- _ITEMS_
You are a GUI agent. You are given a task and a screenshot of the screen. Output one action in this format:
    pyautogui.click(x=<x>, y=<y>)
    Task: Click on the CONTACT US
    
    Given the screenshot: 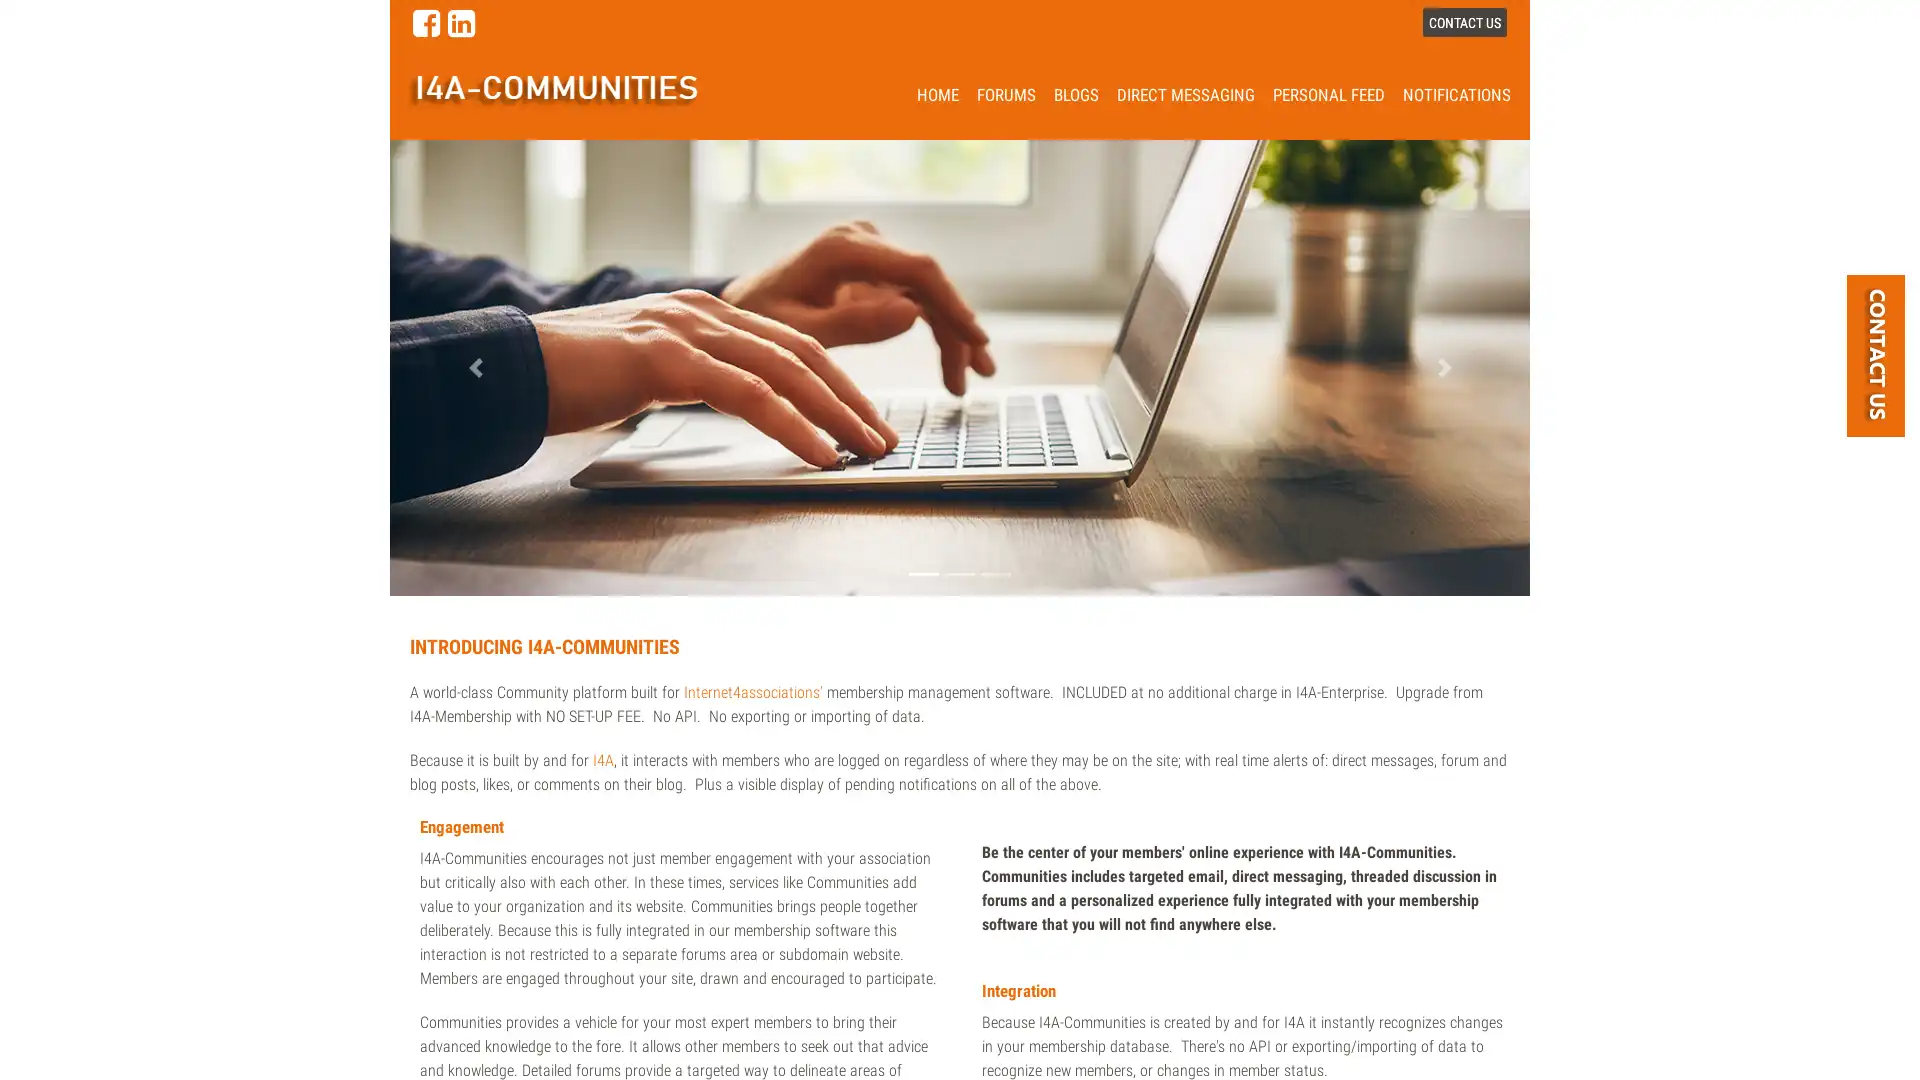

* * *

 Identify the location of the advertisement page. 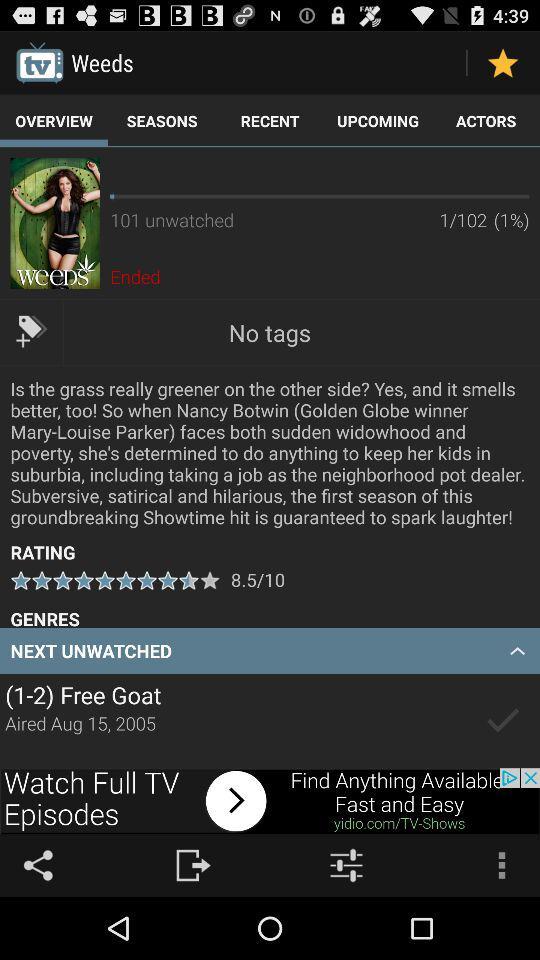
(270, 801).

- _PROBLEM DESCRIPTION_
Reproduce the material verbatim, starting at the line containing "Identify the location" and ending at the line containing "(270, 801).", including both of those lines. Leave the pictures out.

- _RESPONSE TO THIS TASK_
 Identify the location of the advertisement page. 
(270, 801).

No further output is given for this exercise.